>> start EXTRACT TO READ

October 14, 2004
Profits in Cattle and Beef Production Strong in China
China is 95 percent self-sufficient in beef supply. China's current profit and loss for grain and beef conversion is 2:1. The production costs are much lower than the US or other competitor countries. Although feed prices have gone up considerably in China, beef prices have moved above feed prices. Cattle and beef production is generally profitable for farmers. In Hunan province, beef cattle can earn RMB 300-500 ($36-60) per head. Most beef cattle are raised on small-sized household farms.
China's beginning stock of cattle for 2005 is forecast to increase 3 percent from 135 million head to 139 million head. The number of slaughtered beef is forecast to increase 6 percent from 47 million head to 50 million head in 2005. Beef production for 2005 is forecast to increase 6.4 percent from 6.7 million MT 2004 to 7.1 million MT. The increase in beef production is driven by strong domestic demand and rising incomes.

>> end EXTRACT TO READ
>> start RAW DATA

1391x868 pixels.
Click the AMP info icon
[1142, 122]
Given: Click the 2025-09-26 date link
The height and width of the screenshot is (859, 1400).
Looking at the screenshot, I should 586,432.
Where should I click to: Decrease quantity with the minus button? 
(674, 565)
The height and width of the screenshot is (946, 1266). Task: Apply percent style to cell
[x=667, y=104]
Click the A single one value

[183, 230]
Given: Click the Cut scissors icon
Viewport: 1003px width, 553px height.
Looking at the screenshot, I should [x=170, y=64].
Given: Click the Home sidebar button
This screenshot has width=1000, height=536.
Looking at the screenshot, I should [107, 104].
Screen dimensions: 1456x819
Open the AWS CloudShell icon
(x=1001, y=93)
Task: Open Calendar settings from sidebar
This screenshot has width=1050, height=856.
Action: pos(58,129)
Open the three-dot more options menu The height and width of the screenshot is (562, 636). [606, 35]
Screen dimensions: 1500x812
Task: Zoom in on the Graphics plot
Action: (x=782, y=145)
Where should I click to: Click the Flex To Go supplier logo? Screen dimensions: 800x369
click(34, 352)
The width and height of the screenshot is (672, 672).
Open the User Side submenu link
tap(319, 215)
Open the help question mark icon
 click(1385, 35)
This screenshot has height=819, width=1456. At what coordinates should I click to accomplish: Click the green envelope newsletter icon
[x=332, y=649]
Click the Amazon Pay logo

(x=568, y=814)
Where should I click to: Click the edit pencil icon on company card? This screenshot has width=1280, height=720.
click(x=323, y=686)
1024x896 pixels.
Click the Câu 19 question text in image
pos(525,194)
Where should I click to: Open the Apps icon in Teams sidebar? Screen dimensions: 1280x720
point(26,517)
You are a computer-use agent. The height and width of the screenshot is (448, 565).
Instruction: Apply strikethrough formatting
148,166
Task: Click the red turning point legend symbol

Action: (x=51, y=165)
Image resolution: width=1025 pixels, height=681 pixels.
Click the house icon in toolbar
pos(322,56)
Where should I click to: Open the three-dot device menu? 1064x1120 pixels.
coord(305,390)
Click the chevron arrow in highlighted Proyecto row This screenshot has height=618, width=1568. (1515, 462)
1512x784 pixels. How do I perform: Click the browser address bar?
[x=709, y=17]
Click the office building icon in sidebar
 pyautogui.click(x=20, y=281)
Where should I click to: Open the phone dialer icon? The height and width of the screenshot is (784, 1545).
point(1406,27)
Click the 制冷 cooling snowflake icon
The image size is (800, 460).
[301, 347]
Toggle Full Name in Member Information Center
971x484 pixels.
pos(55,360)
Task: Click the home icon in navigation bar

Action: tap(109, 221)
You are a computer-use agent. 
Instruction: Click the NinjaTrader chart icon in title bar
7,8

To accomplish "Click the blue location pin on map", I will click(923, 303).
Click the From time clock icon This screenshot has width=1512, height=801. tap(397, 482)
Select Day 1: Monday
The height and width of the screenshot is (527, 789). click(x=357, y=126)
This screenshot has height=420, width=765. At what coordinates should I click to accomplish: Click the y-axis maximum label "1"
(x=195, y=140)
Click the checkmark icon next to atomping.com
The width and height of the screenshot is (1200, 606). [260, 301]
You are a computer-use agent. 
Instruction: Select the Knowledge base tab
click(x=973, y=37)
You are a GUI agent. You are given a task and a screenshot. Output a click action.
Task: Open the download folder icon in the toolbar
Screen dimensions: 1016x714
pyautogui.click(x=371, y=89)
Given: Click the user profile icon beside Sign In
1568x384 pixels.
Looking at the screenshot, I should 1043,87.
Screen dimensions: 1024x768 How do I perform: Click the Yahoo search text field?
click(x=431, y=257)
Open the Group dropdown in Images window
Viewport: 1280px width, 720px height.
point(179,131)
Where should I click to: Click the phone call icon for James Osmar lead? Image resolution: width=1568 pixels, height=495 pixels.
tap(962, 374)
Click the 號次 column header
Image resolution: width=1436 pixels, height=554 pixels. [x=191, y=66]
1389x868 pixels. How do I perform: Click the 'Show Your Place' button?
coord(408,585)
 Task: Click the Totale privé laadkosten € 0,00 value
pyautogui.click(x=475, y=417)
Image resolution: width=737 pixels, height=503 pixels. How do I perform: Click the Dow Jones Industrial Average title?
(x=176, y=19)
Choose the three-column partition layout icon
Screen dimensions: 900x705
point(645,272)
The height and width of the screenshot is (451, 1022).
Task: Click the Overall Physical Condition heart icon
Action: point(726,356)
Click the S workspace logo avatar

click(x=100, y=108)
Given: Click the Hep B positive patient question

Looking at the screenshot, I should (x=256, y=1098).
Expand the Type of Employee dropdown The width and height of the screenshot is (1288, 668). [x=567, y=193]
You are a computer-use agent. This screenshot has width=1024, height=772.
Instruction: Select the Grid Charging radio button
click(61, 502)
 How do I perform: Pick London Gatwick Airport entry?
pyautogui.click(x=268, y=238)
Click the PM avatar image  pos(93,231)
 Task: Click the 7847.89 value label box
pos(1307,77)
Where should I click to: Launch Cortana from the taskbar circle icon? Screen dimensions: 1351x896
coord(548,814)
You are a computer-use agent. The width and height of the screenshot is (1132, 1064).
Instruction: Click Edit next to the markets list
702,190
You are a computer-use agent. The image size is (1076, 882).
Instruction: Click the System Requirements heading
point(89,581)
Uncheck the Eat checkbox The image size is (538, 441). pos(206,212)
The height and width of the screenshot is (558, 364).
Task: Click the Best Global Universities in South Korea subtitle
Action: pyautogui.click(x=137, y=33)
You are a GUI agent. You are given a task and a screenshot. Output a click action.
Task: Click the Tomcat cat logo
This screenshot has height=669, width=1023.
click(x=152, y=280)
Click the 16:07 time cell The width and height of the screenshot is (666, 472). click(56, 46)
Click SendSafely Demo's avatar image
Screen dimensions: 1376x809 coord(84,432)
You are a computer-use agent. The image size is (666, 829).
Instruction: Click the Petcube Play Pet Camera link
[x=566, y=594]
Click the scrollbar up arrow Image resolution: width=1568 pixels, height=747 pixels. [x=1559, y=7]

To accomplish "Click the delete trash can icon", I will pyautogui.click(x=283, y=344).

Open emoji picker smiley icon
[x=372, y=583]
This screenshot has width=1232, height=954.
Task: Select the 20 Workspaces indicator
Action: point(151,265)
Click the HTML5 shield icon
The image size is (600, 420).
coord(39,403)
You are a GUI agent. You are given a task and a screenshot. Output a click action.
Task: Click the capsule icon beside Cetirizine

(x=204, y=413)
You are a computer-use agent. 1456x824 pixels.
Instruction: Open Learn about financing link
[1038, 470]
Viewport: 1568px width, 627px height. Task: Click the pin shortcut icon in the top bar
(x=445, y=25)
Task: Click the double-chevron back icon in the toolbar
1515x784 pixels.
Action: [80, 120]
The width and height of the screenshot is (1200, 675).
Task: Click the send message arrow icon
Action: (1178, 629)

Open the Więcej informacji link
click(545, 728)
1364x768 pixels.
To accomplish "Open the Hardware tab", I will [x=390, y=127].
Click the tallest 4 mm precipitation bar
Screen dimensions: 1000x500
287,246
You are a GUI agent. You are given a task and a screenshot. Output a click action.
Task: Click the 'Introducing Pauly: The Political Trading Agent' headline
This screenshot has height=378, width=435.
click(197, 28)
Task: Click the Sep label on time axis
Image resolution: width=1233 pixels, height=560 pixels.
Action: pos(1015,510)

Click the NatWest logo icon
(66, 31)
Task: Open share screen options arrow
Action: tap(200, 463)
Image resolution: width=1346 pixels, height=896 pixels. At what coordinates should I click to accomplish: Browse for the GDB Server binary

>> end RAW DATA

PROBLEM DETAILS
For each statement, say yes or no according to the report on cattle and beef production in China, and quote the words from the report that decide it. (a) Most beef cattle in China are raised on small household farms. (b) China's beef production costs are higher than those in the US. (c) The number of beef cattle slaughtered is forecast to rise 6 percent in 2005.

TASK OUTPUT
(a) Yes: "Most beef cattle are raised on small-sized household farms."
(b) No: "The production costs are much lower than the US or other competitor countries."
(c) Yes: "The number of slaughtered beef is forecast to increase 6 percent from 47 million head to 50 million head in 2005."